What you need to do: Copy the rows exactly, starting from the line with "Task: Click 查看课表 button for Plan B" and continuing through the end of the rows, with both ends included. Leave the pictures out of your answer.

Records from a collection
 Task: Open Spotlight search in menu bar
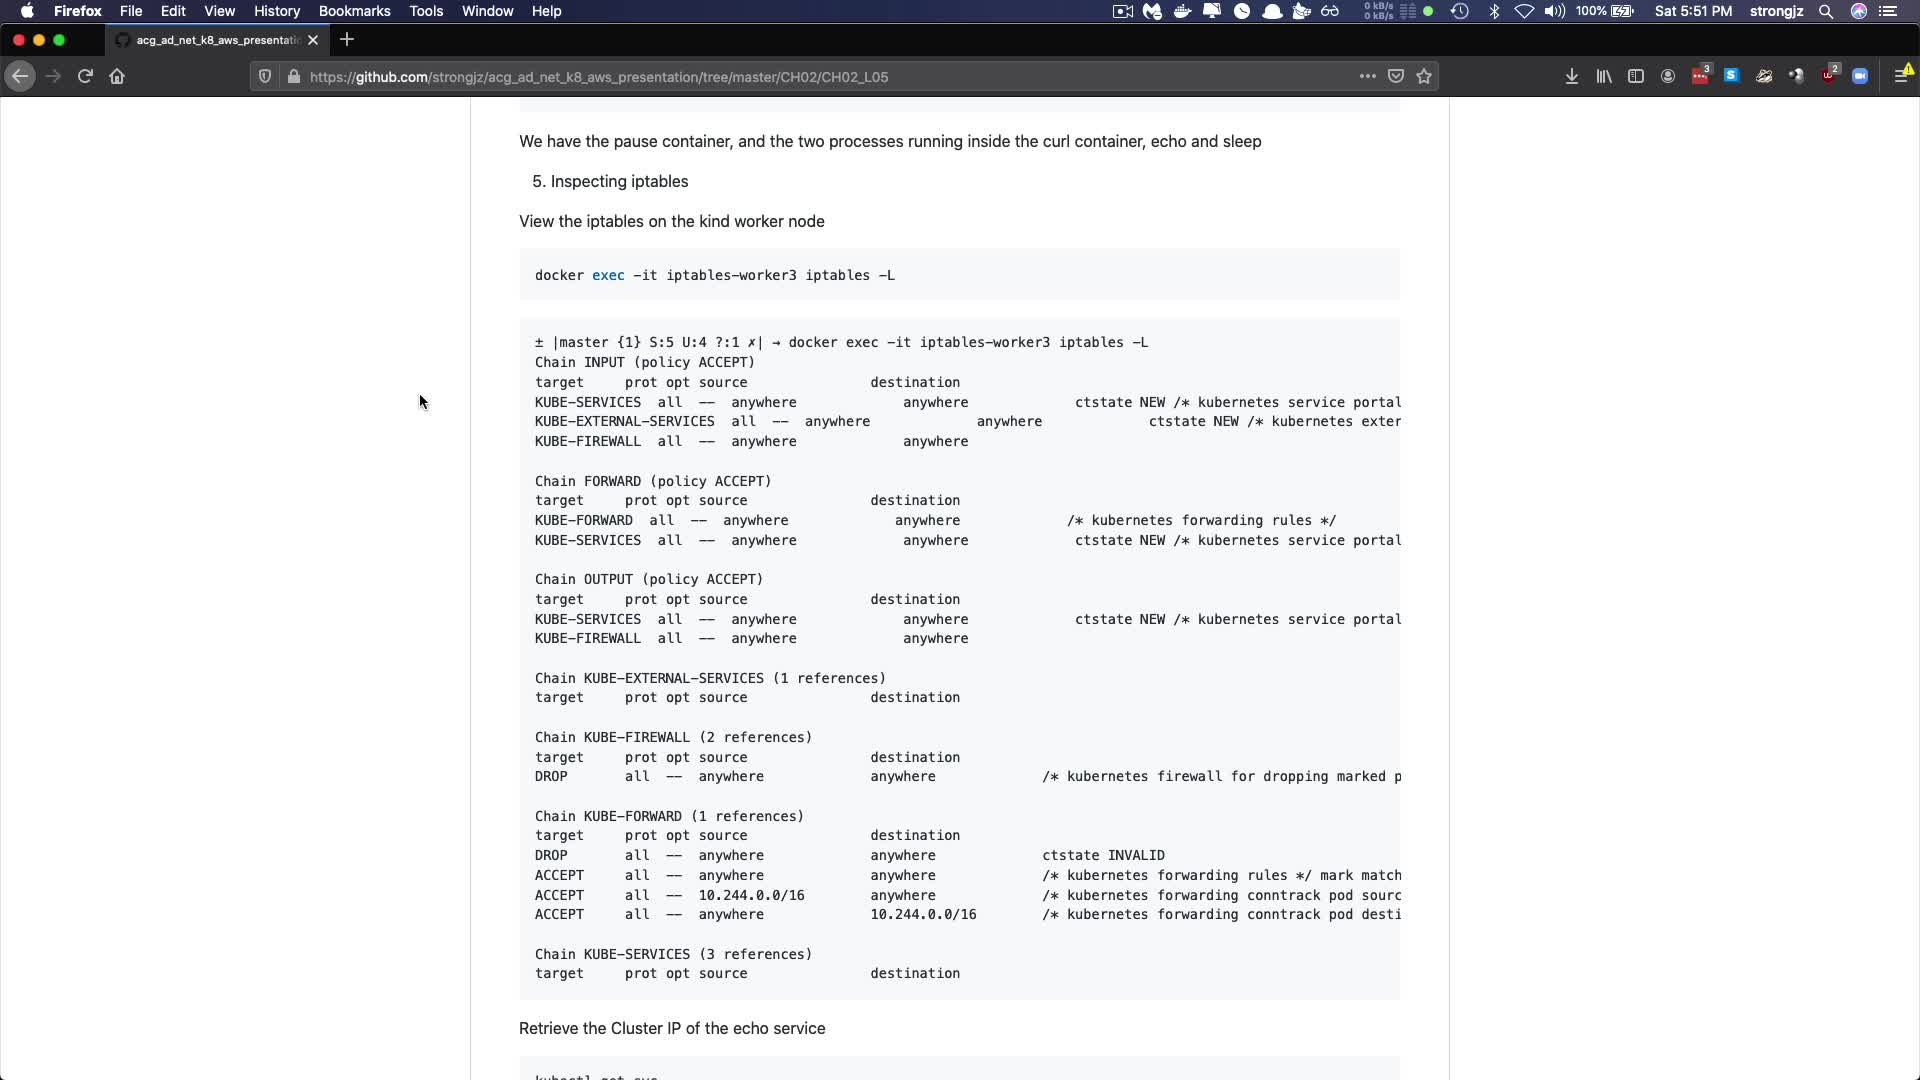[x=1826, y=11]

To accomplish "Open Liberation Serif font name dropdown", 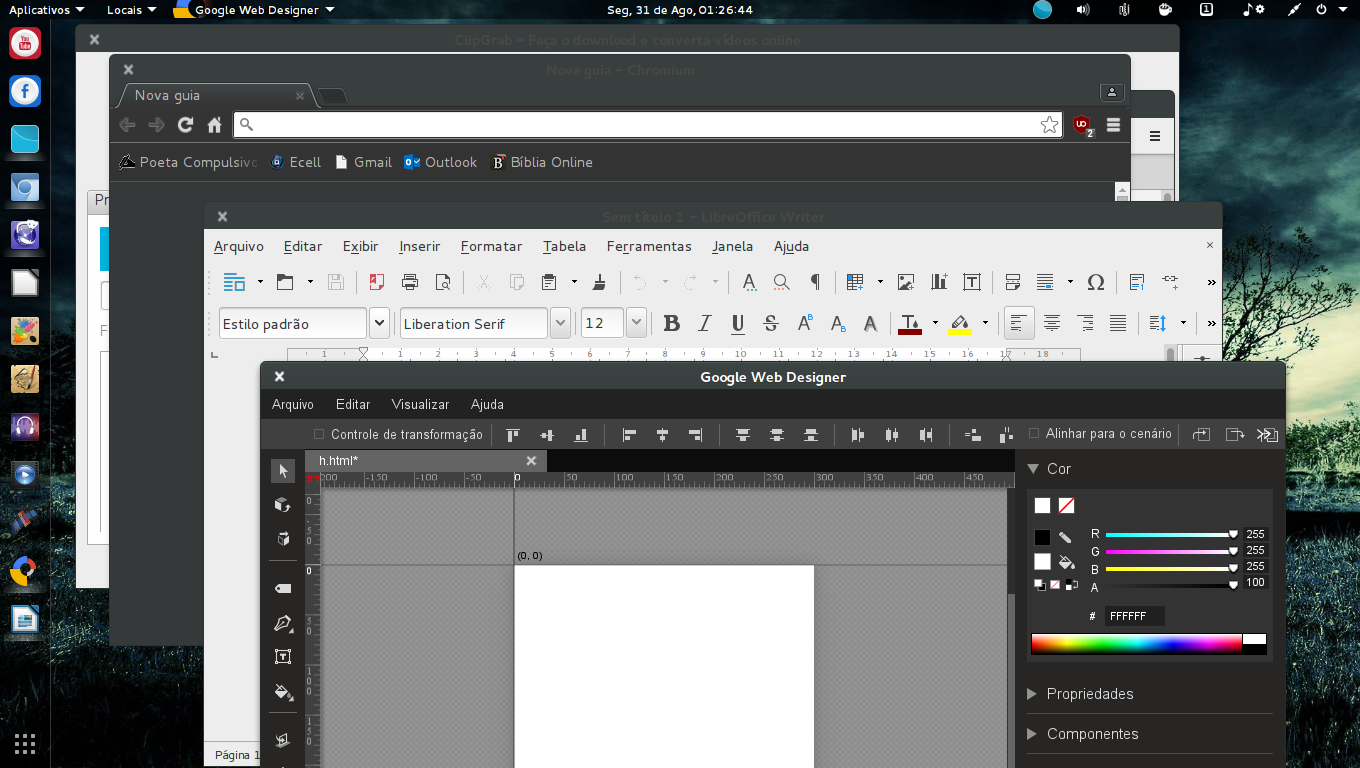I will 560,323.
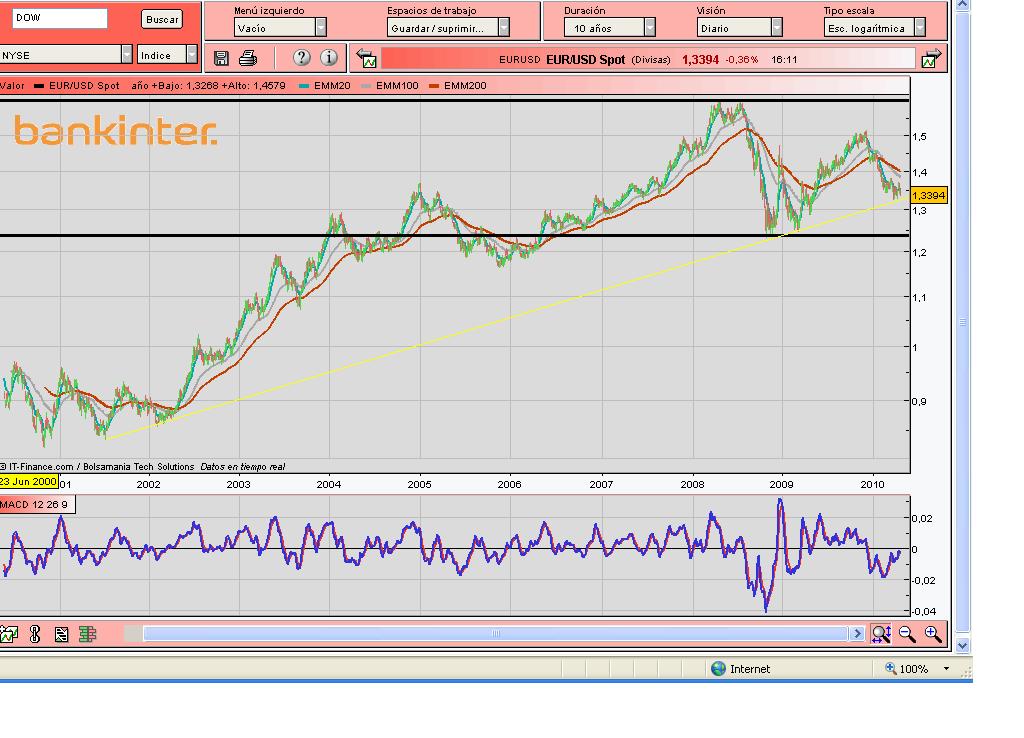Go to next chart using right arrow icon
This screenshot has height=738, width=1024.
click(932, 59)
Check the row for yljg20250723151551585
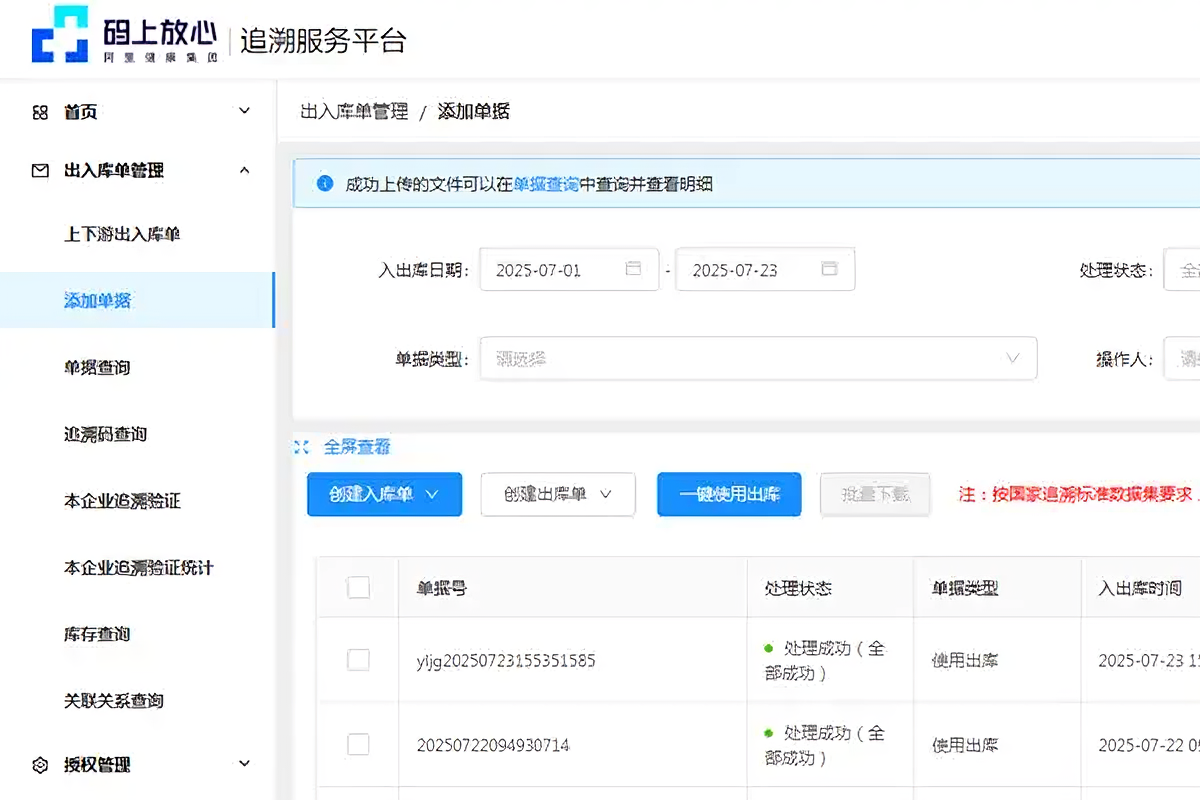The image size is (1200, 800). click(x=358, y=660)
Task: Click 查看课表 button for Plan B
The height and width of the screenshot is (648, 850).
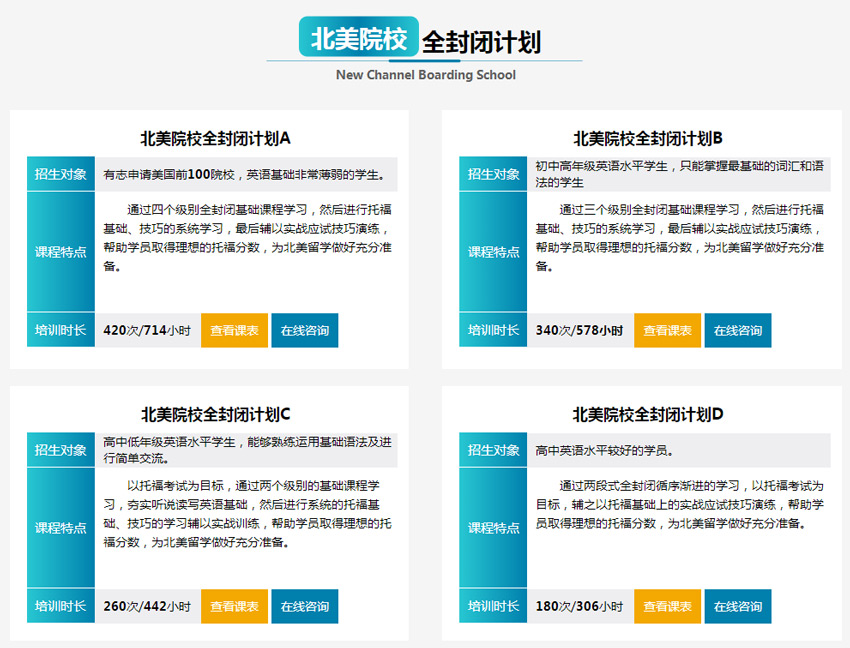Action: pyautogui.click(x=666, y=329)
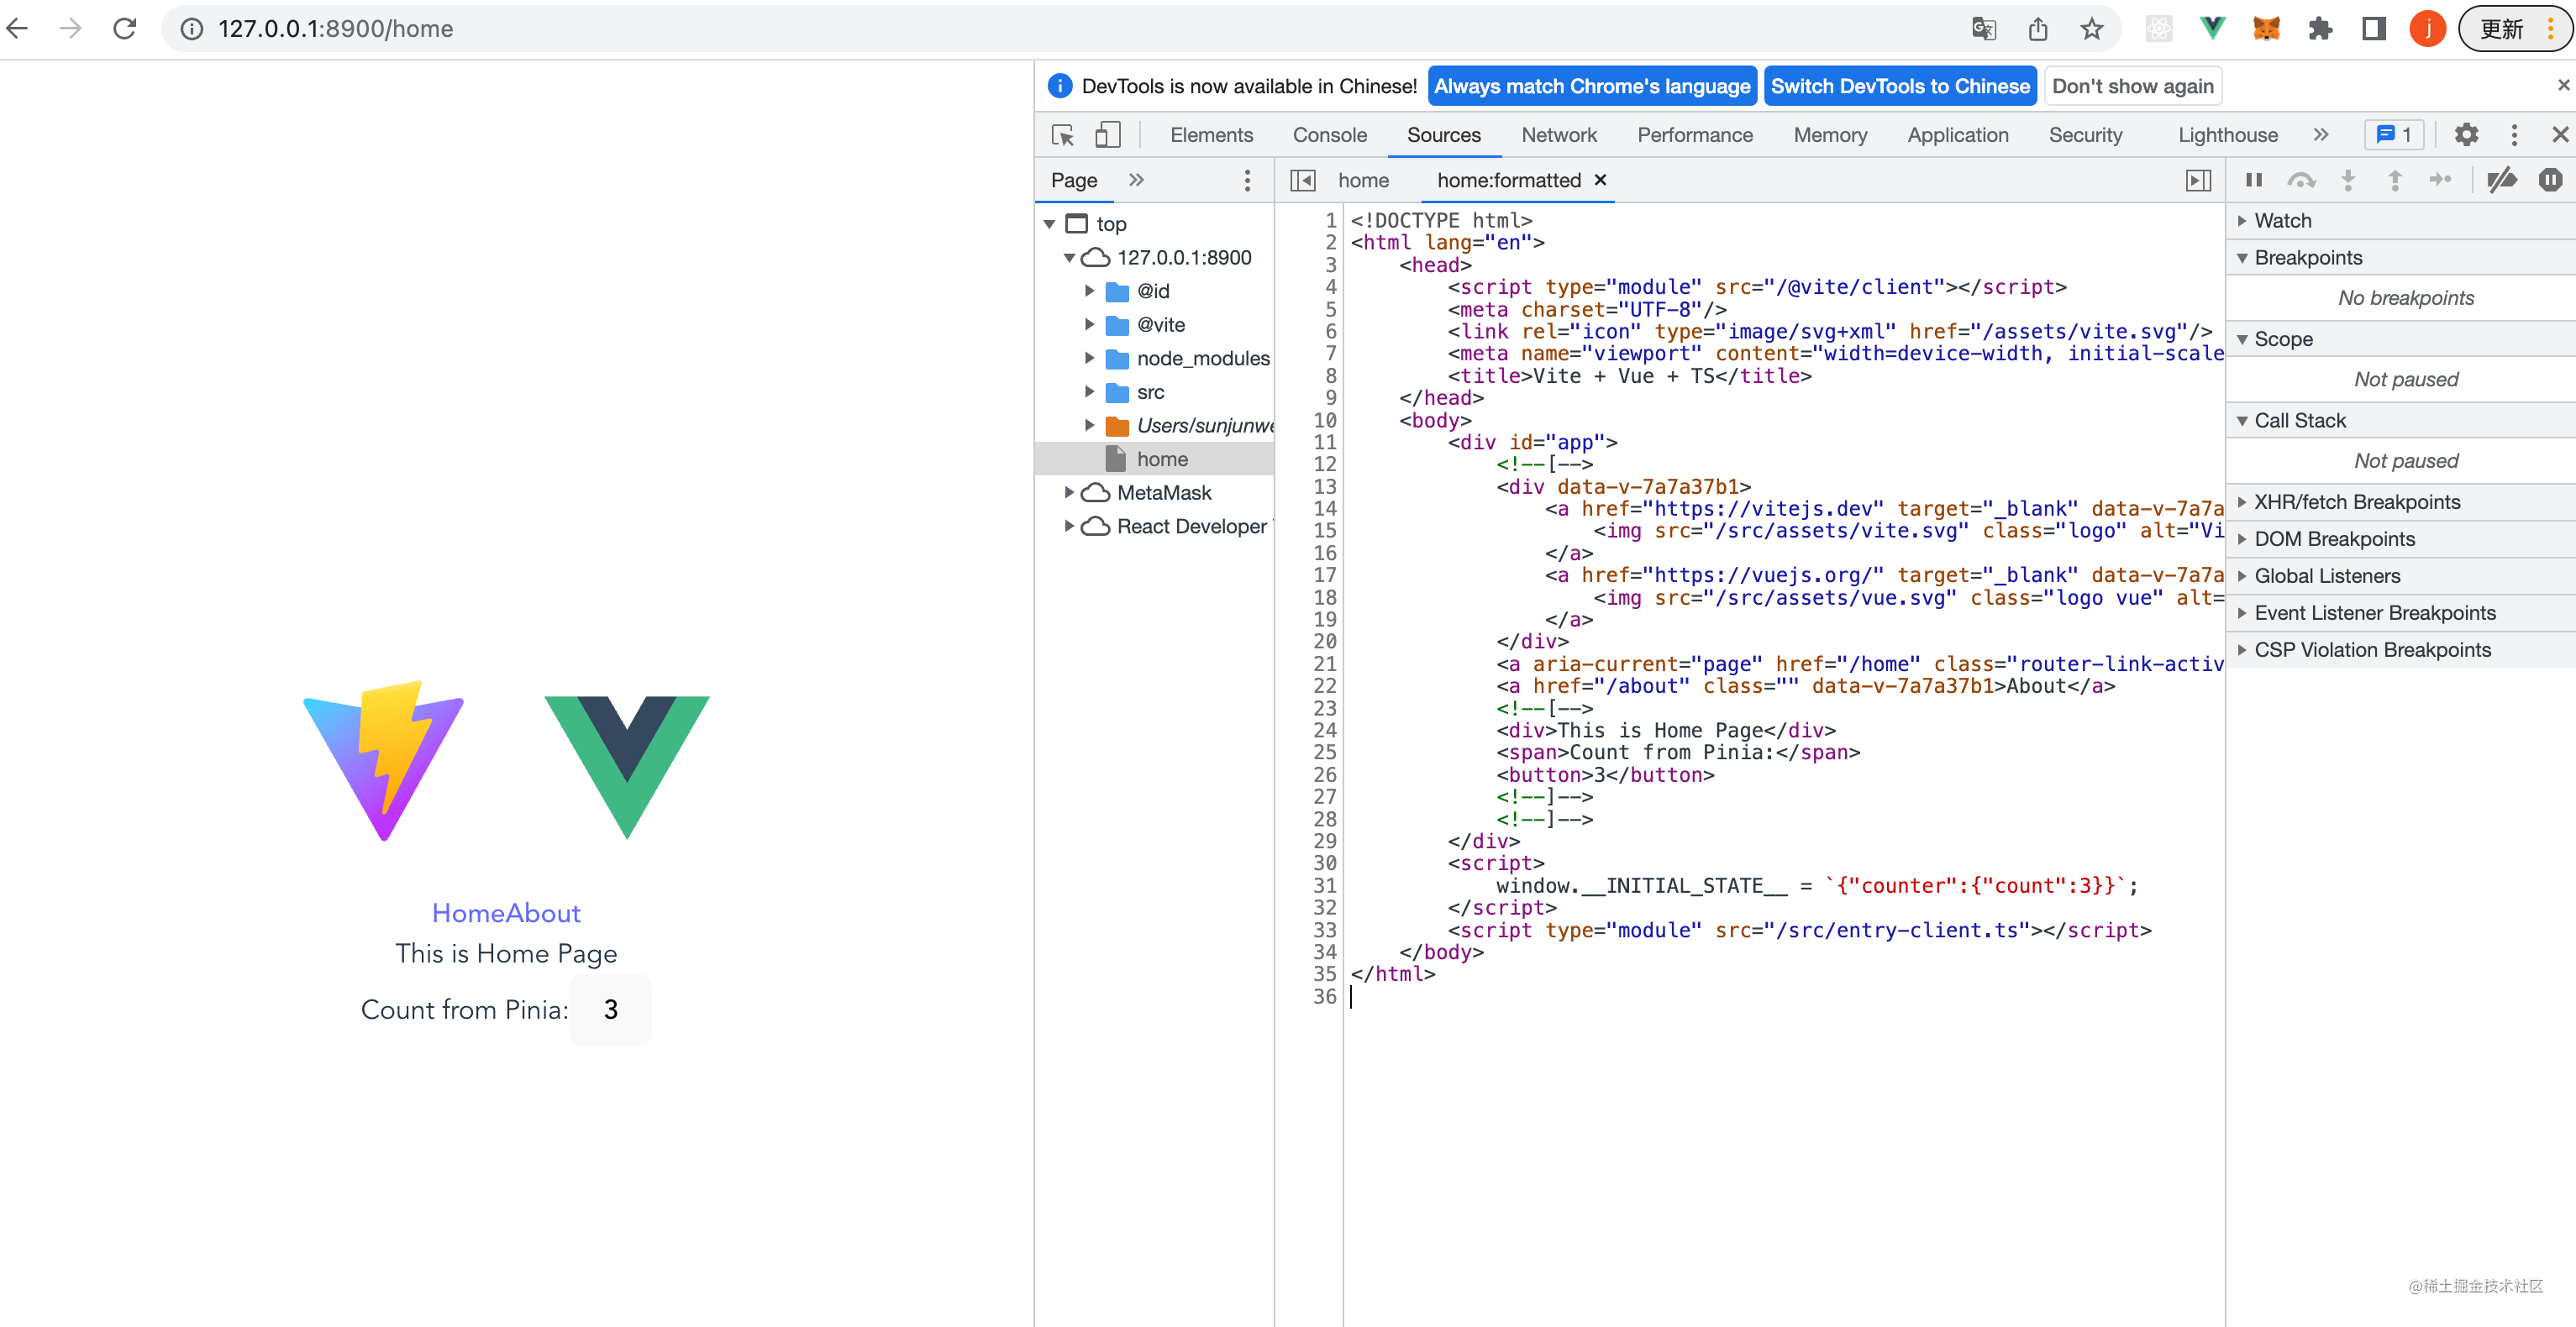2576x1327 pixels.
Task: Open the Console tab
Action: 1329,135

Result:
Task: Click 查看课表 button for Plan B
The height and width of the screenshot is (648, 850).
Action: pyautogui.click(x=666, y=329)
2576x1327 pixels.
Task: Open the Console tab
Action: 1329,135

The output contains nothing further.